境遇が似ているのだ。己を『善良』と信じる人々と、『悪』として蔑まれる個人。嬉々として行われる加害と泣き喚く被害者。多数派の『正義』が、少数派の『悪』を追い詰めるこの光景。
見覚えがあって当然だったのだ。ヅィックが自殺した日にクラスメイト達が見せた、あの笑顔。今の見物人達と瓜二つだ。
処刑台にぶら下がる首吊りの死体は、あの日のヅィックを思わせる。
「おぉ、これはこれは。アルディーノ坊ちゃんではありませんか。

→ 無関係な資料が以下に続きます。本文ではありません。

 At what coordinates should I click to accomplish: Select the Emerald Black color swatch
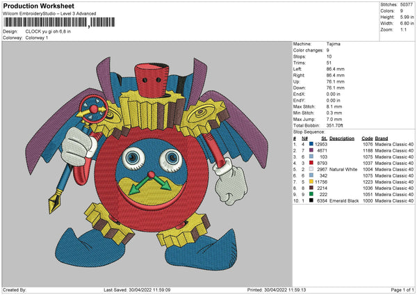311,200
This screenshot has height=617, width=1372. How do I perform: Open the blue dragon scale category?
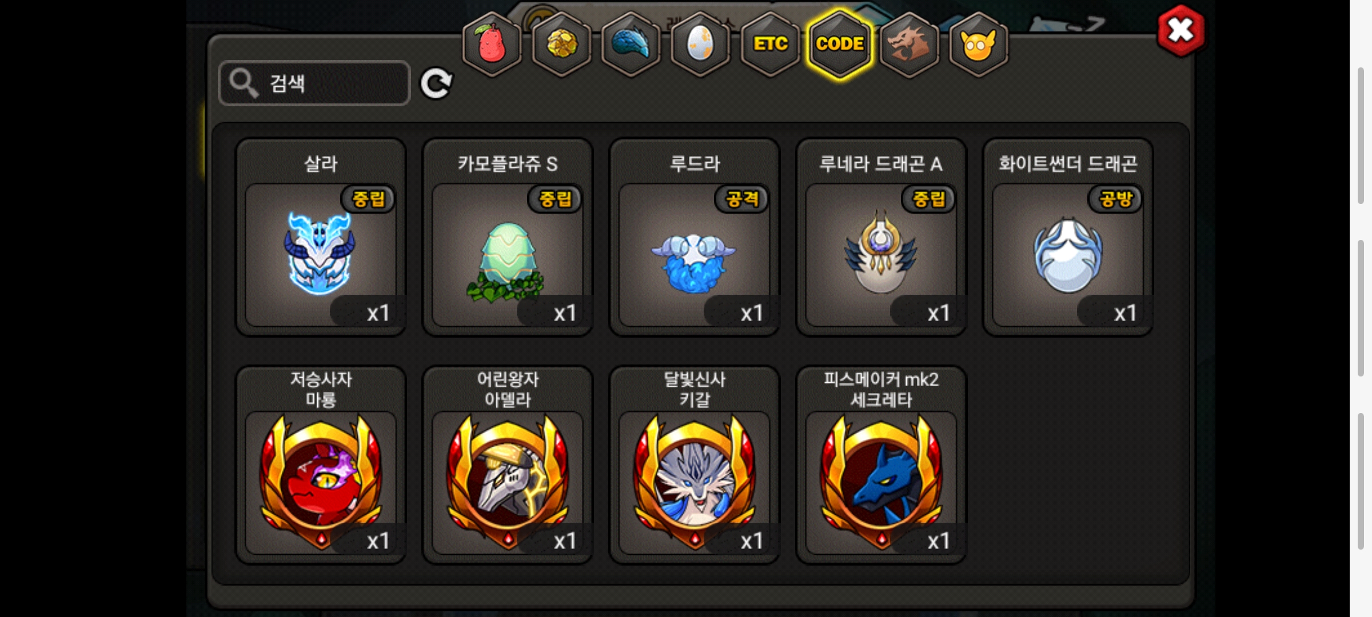pos(631,45)
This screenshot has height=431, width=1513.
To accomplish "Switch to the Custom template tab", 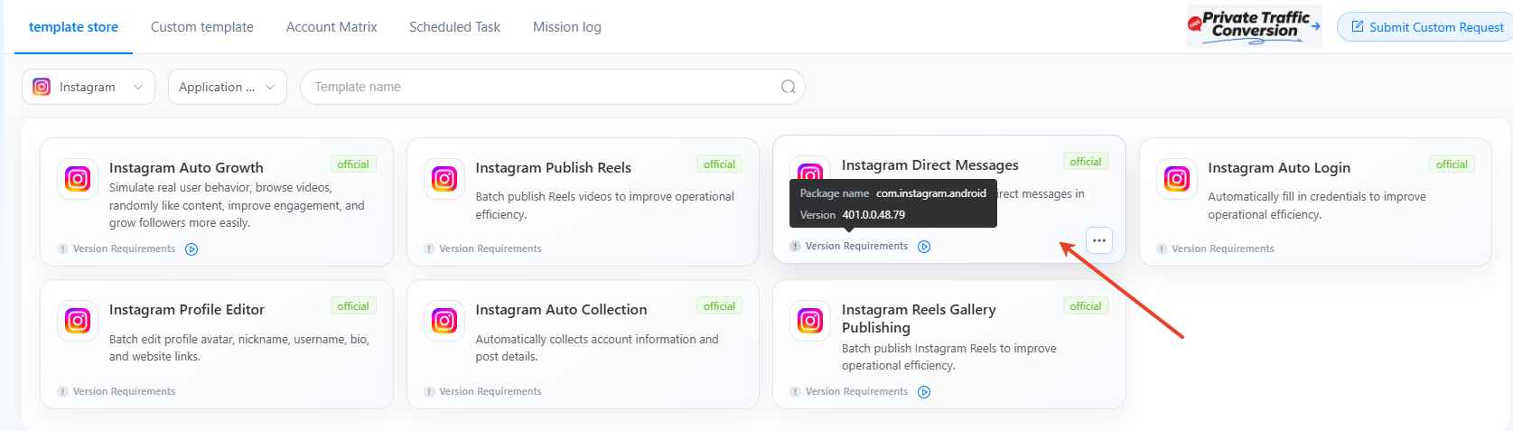I will pos(202,27).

ご機嫌麗しゅう」
呆然と立つ我が輩に、中年男性が声をかけた。ハッとして振り向くと、そこには父上の部下がいた。彼とは仕事柄、たまに話す事がある。さほど親しくは無いが、向こうは我が輩を「坊ちゃん」と呼んで懇意にしてくれていた。
「あ、あぁ。久しいですな」
我が輩はとりあえず返事をする。上手く喋れている自信が無かった。彼は気にもしていないようだが。

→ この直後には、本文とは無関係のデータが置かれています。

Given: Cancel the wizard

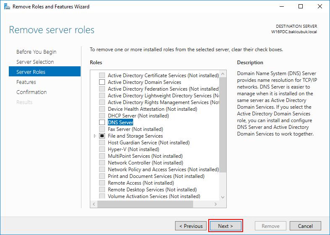Looking at the screenshot, I should tap(305, 226).
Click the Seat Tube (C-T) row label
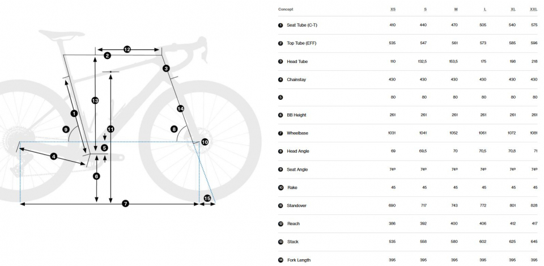Image resolution: width=544 pixels, height=266 pixels. click(302, 25)
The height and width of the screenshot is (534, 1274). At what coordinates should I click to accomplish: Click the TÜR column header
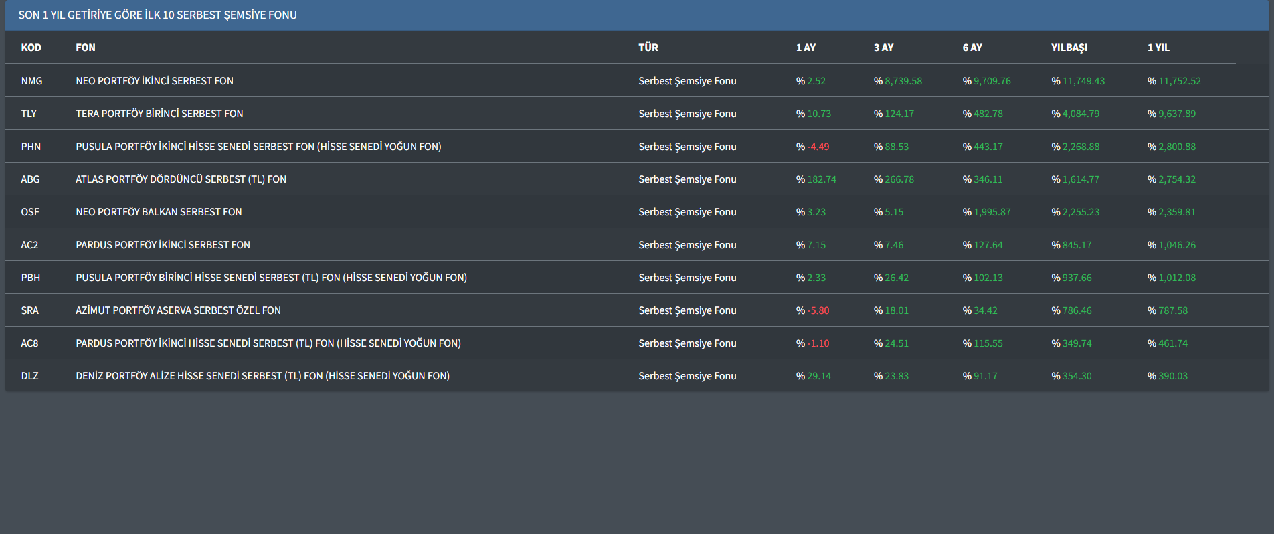pyautogui.click(x=648, y=48)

「坊ちゃんも公開処刑をご覧にいらっしゃったのですか。いやぁ、流石はオルディード殿の御子息。熱心で良い事です。将来は立派な英雄になられるでしょうなぁ」
軍の仕事を見学に来たのだと彼は思ったようで、勝手に我が輩に感心していた。彼の発した『英雄』という単語に、我が輩は胸を刺された気分だった。
何故だ。我が輩にとって『英雄』とは、目指すべき目標であり、希望そのものだったはずなのに。どうして今は、その言葉を聞きたくないのだ。
「英雄……ですか」
「左様。ご覧下され。あの悪人の残虐な死に様を。あれこそが罪人の末路。民は理解するでしょう。ランクトプラス軍に従い、国のために生きる事が、あのような苦しみから逃れる最善の方法だと。うむうむ。これで一層、秩序は保たれるというものです。まさに英雄の所業ですな。実に胸のすく思いだ」
彼は満足げに言った。ランクトプラスの行う公開処刑を、『英雄の所業』だと。
彼は真面目な軍人だ。努力を続け、上官や年長者に従い、秩序を重んじて生きている。だから彼の発言に悪意などあるはずもない。罪人の処刑は『正義』であり、それを肯定する彼もまた『正義』だ。
だがその『正義』は、我が輩が目指していたものなのか? 我が輩がなりたかった英雄は、こんな光景を見て歓喜に震えるような存在なのか?
違う。
違う違う違う違う!
父上は決して! 大勢で一人をいたぶるような真似はしない! 命を侮辱したりはしない! 己の行いに驕り高ぶったりはしない!
何故なら父上の正義は国のため、人類のためにあるものだからだ! 断じて、人の死を嘲笑って満足するような私利私欲ではない!
「もう……やめてくれ」
我が輩は耳を塞いだ。『正義』を名乗る輩の笑い声は、我が輩の『正義』を壊すのに十分すぎた。
確固たる信念だと思っていたものは、簡単に揺らいでしまった。我が輩は目標を見失ったのだ。行くべき道を迷ってしまったのだ。
この光景がランクトプラスの『正義』であるならば、我が輩の目指す英雄は何なのだ? 我が輩は、どうするべきなのだ。
我が輩は走りに走って家へ帰った。父上なら、こんな時どうするであろうか。聞かねばなるまい。寄る辺を見失った我が輩に、行き先を示してくれるのはやはり父上なのだから。
どうか。どうか教えて頂きたい。我が輩が目指す『英雄』とは何なのかを。